Andréanne Martel

Intrications médiatiques et littoralisation du « Québec » et du « Canada »                       Doctorat interuniversitaire en histoire de l’art et en géographie
Dir. Christina Contandriopoulos, Codir. Irène Hirt
Courriel : andreannemartel@gmail.com

Andréanne Martel est candidate au doctorat en histoire de l’art sous la direction de Christina Contandriopoulos, professeure au Département d’histoire de l’art de l’UQAM et cochercheuse au LHPM, et au doctorat en géographie sous la direction d’Irène Hirt, professeure en géographie humaine au Département de géographie et environnement de l’Université de Genève.

Son projet de thèse porte sur les savoirs géographiques des îles et du littoral du « Québec » et du « Canada », notamment de ce que l’on nomme aujourd’hui « fleuve Saint-Laurent ». Il vise d’une part à étudier le rôle des images – des cartes et des paysages – de leur multiplication et de leur circulation, au regard des pratiques sociales, géographiques et aménagistes afin de saisir leur part dans la construction du littoral. L’objectif est de démontrer comment les cartes, les paysages, la littérature et l’architecture (forts, phares et infrastructures) ont interagi au sein d’un même espace et comment des « intrications médiatiques » ont été porteuses de sens et ont fabriqué du pouvoir. Les documents choisis sont également étudiés à partir des théories féministes et de genre, notamment en mettant de l’avant la présence des femmes dans l’histoire de l’art et de la géographie, et restitués dans les pratiques de collectionnement des empires. Or, la création de récits historiques étant souvent issue d’archives coloniales, Andréanne considère également les archives en termes d’absence plutôt que de présence uniquement. Un axe de sa recherche vise à mettre de l’avant des savoirs oraux ancrés dans une communauté, à partir de collaborations. L’objectif est, entre autres, de mettre en relation l’histoire orale aux cartes et à la toponymie.

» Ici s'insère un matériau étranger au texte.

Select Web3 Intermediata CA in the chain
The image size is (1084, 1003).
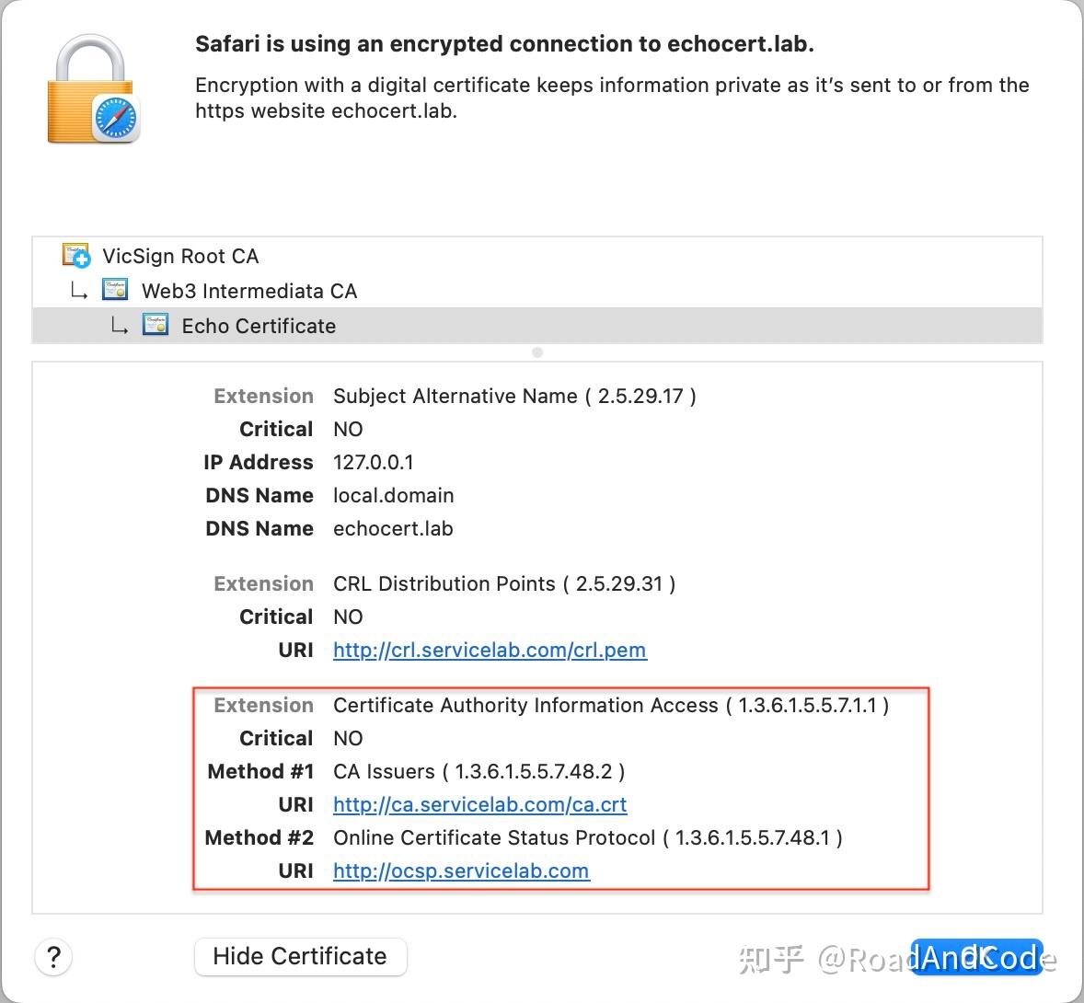tap(248, 291)
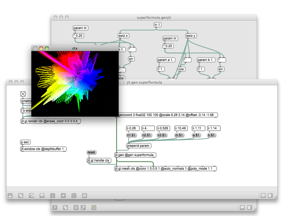The width and height of the screenshot is (282, 216).
Task: Open the New Object palette icon in bottom toolbar
Action: [20, 196]
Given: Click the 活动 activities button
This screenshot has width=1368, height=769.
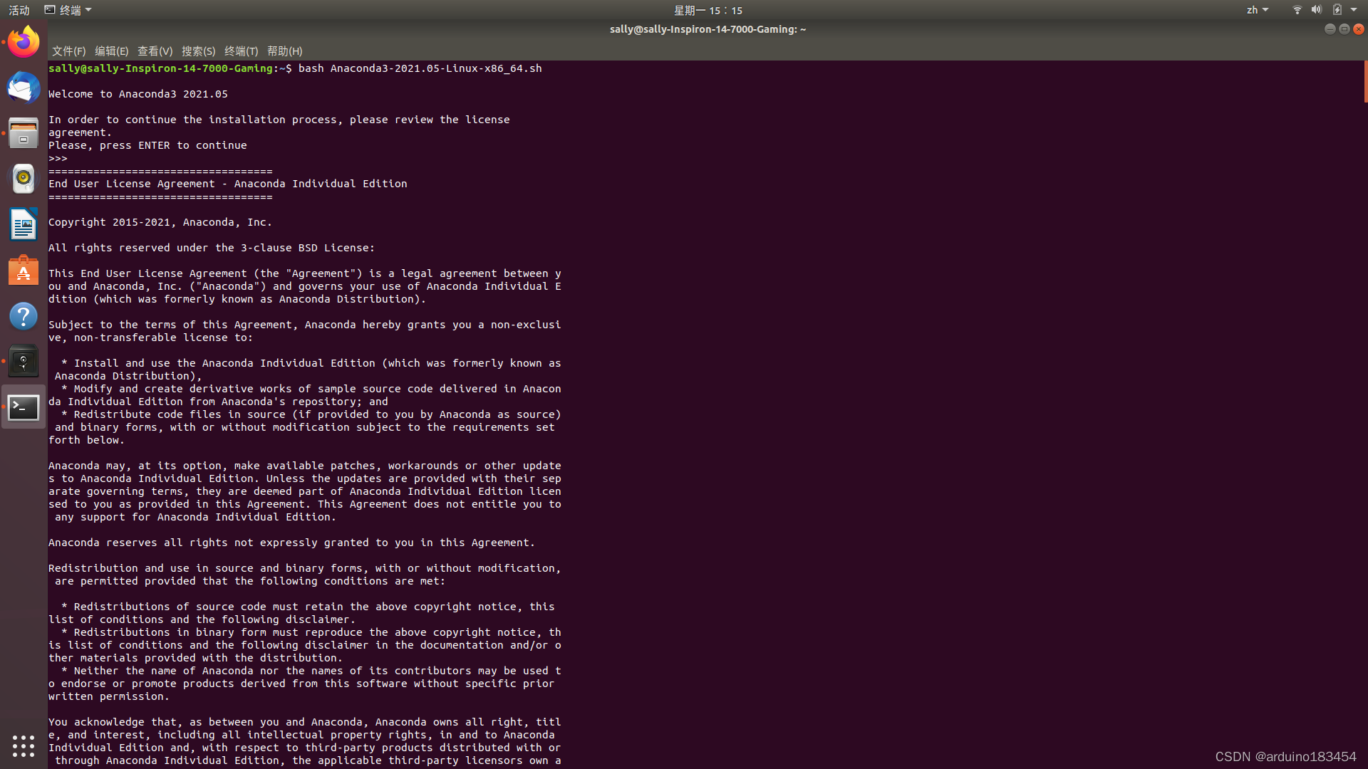Looking at the screenshot, I should (x=19, y=10).
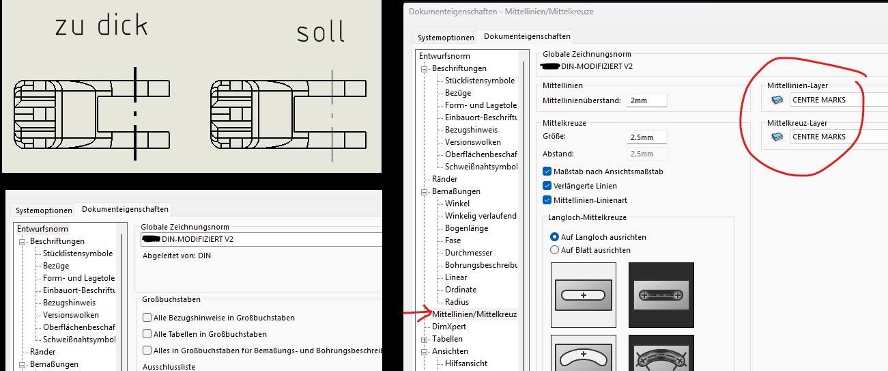Switch to Systemoptionen tab in right dialog
The image size is (888, 371).
tap(446, 38)
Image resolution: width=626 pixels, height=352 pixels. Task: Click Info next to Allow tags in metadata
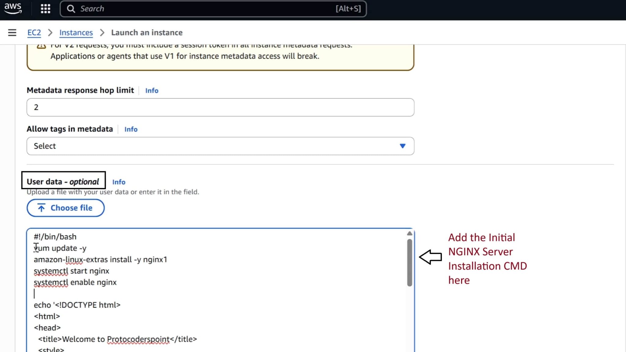pyautogui.click(x=131, y=129)
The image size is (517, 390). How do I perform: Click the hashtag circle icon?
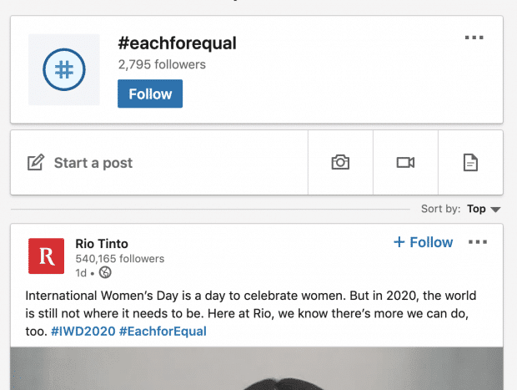[x=64, y=69]
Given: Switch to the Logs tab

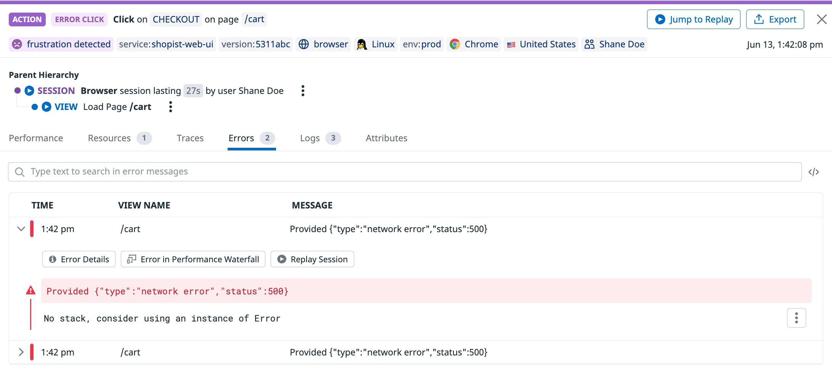Looking at the screenshot, I should point(320,138).
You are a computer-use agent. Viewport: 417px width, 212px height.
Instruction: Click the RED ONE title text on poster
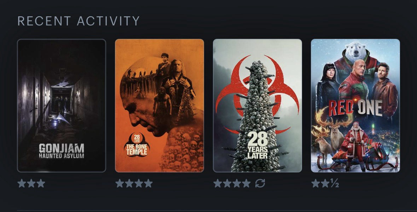click(355, 108)
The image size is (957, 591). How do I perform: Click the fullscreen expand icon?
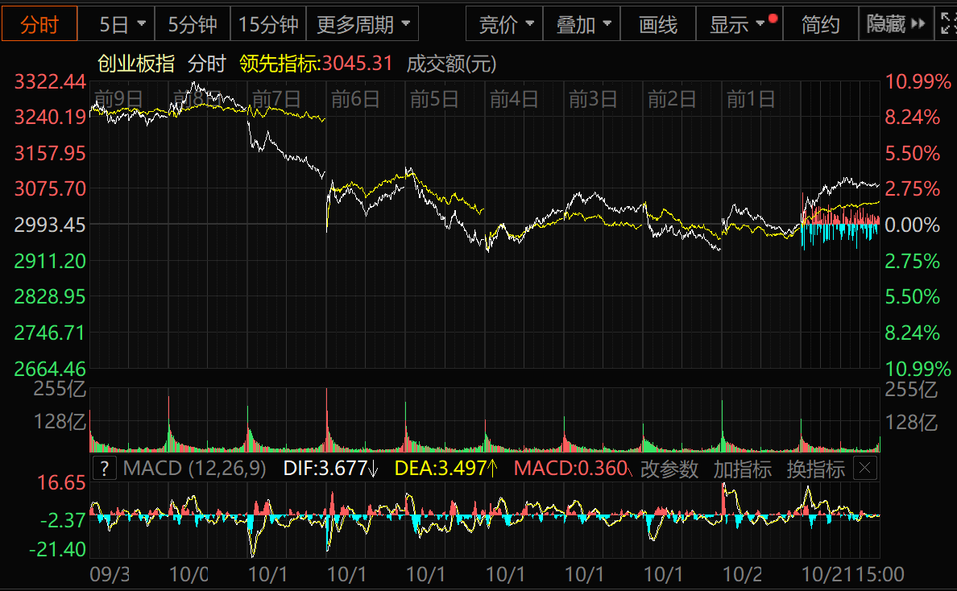pos(947,24)
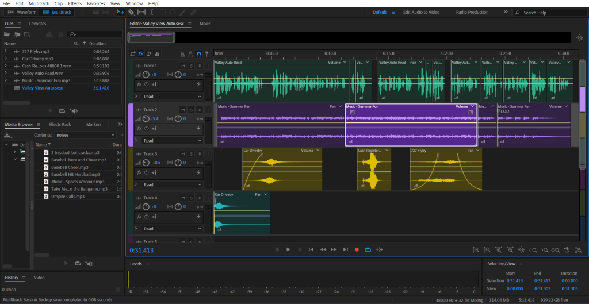The width and height of the screenshot is (589, 304).
Task: Click the fx Effects view button above tracks
Action: [x=141, y=53]
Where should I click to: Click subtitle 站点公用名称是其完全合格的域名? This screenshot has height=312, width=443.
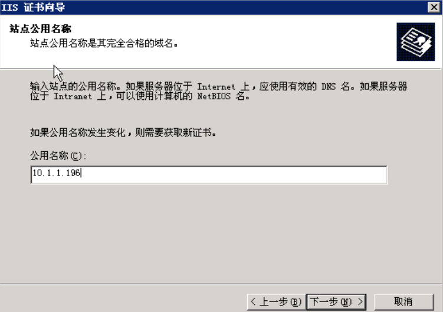[x=104, y=43]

En plus de ses recherches doctorales, Andréanne travaille actuellement en collaboration avec Christina Contandriopoulos sur des activités de recherche portant sur la cartographie et l’architecture au « Québec » et « Canada », à partir d’une approche intermédiale du paysage. Elle est également membre du Centre d’histoire orale et de récits numérisés de l’Université Concordia et du Laboratoire d’histoire et de patrimoine de Montréal (LHPM), et représentante étudiante au sein du comité de direction du Groupe de recherche en histoire des sociabilités (GRHS). Son projet de recherche au doctorat est quant à lui financé par le Conseil de recherche en sciences humaines du Canada (CRSH), par la bourse Luc-D’Iberville-Moreau et a fait l’objet d’une bourse d’excellence du LHPM.